»Und?«, fragt er.
»Du hast den richtigen Ton getroffen«, sage ich. »Und ich finde, es ist dir gut gelungen, dir den Anschein eines mitfühlenden Perversen zu geben.«
»Es stört dich also nicht, wenn ich ab und zu was beisteuere?«
»Überhaupt nicht. Je mehr du schreibst, umso weniger Arbeit habe ich.«
»He«, sagt er mit einem schüchternen, dümmlichen Grinsen, »wäre es nicht witzig, wenn ich darüber schreibe, dass ich kein Schriftsteller sein will?«
»Hol mir mal schnell ein Korsett«, sage ich. »Könnte sein, dass ich mir eine Rippe angeknackst habe.«
Heute Morgen hängt dichter Nebel über den Bergen, und ganz feine Tropfen rieseln ständig herab. So ein Nieselregen, der überall durchdringt, ohne dass man es merkt. Ich trete vom Fenster zurück, die Lichter sind ausgeschaltet, ich trinke meinen Kaffee und schaue zu, wie Billy etwas liest, das er geschrieben hat. Ab und zu schaut er auf und sieht hinüber zum Haus.
Gegen halb neun geht er, läuft linkisch um das Bambusbeet auf der anderen Seite des Karpfentümpels herum, mit hochgezogenen Schultern wegen des Regens.
Die Art, wie er geht, bringt mich auf den Gedanken, dass er die acht Zentimeter, die er angeblich zugelegt hat, dicken Innensohlen in seinen Schuhen verdankt.
Nicht mal eine Tasse Kaffee hat er bekommen. Jetzt war ich dran.
In umgekehrter Reihenfolge funktioniert die Kommandohierarchie im Krankenhaus ungefähr so:
Kakerlaken
Aushilfskräfte
Vorgesetzte der Aushilfskräfte
Krankenschwestern
Stationsschwestern
Oberschwestern
Assistenzärzte
Berater
Spezialisten
Wirtschaftsprüfer
Verwaltungsrat
Gott
Alle diese wundersamen Kreaturen müssen ihre Notdurft verrichten. Früher oder später sind die Rohre verstopft. Dann warten alle darauf, dass eine der Aushilfen kommt und den Augiasstall ausmistet. Anschließend beginnt alles von vorn.
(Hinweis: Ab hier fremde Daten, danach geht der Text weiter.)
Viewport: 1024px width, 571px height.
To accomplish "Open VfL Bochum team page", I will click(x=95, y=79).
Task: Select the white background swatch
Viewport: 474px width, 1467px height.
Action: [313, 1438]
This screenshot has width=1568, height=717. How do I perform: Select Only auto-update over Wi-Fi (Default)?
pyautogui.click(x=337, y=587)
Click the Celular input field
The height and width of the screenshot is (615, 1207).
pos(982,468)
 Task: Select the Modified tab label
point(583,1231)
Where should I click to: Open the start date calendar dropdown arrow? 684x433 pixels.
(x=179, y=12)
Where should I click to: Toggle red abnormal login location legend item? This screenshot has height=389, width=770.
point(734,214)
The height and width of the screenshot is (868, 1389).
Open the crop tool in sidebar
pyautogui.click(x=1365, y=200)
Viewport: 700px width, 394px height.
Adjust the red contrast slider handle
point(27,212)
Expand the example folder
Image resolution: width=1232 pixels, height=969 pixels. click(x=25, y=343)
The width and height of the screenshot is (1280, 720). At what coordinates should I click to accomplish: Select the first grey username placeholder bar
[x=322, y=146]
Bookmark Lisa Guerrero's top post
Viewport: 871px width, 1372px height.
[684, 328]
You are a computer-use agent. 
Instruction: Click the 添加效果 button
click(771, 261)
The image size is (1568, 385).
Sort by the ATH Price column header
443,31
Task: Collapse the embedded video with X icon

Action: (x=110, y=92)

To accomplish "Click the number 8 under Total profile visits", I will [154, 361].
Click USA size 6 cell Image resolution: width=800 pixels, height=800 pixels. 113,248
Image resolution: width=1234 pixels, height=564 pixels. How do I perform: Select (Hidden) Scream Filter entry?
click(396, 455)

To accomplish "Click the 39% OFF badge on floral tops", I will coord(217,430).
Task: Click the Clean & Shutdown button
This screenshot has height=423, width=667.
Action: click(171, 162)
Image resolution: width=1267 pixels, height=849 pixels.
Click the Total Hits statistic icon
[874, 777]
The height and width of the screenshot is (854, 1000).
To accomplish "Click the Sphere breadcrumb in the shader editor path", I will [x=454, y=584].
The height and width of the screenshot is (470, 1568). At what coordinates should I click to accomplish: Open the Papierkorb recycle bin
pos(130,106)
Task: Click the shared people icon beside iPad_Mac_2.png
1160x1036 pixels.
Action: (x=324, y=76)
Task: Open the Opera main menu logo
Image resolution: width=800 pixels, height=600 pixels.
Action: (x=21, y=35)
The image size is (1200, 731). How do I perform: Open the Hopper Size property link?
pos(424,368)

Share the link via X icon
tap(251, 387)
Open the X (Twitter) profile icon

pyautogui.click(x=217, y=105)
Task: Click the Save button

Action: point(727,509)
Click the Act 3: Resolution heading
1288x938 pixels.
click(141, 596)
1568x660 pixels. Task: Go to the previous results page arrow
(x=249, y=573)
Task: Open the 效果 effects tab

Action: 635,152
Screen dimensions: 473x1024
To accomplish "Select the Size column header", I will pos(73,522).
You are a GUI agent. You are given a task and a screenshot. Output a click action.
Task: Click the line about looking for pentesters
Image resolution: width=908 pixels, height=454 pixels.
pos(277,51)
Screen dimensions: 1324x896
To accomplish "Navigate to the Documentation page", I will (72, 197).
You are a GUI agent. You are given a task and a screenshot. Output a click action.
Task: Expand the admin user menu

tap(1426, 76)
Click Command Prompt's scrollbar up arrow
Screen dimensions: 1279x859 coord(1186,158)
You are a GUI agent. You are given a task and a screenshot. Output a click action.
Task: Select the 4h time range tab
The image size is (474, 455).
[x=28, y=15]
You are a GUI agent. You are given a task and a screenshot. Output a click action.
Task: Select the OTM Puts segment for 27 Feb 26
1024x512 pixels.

Ich nenne diesen Prozess »Dienstag«.
Alle haben was gegen Montage, aber Montage laufen immer gut.
Dienstage sind übel.
Dienstag ist der Mr Hyde des Montags. Er lungert im Schatten herum und zwirbelt sich seinen ausladenden Schnurrbart. Die Dienstage locken Freitag den 13. auf den Parkplatz und zünden ihm die Füße an, nur um zuzuschauen, wie er tanzt. Wenn der Dienstag ein Kontinent wäre, dann wäre er Afrika südlich der Sahara: verleugnet, zerstört und höllisch fies.
Dienstage stehen permanent vor einer Rebellion. Ich kann das spüren. Dienstage wollen Samstagabende sein, und die wenigen süßen Ausnahmen im Jahr genügen ihnen nicht. Wenn euch also irgendwann alles um die Ohren fliegt, dann sagt nicht, ihr seid nicht gewarnt worden.
Wir haben die Dienstage zu sehr an die Kandare genommen, ihnen keine freie Zeit gelassen. Wir haben uns keine Gedanken über die Arbeitsbedingungen der Dienstage gemacht. Der Dienstag ist wie der blindwütige Samson, dessen Haar unbemerkt, aber stetig wächst.
Ich habe euch gewarnt.
Der Gewerkschaftsvertreter ist am Telefon, also muss heute wohl Dienstag sein.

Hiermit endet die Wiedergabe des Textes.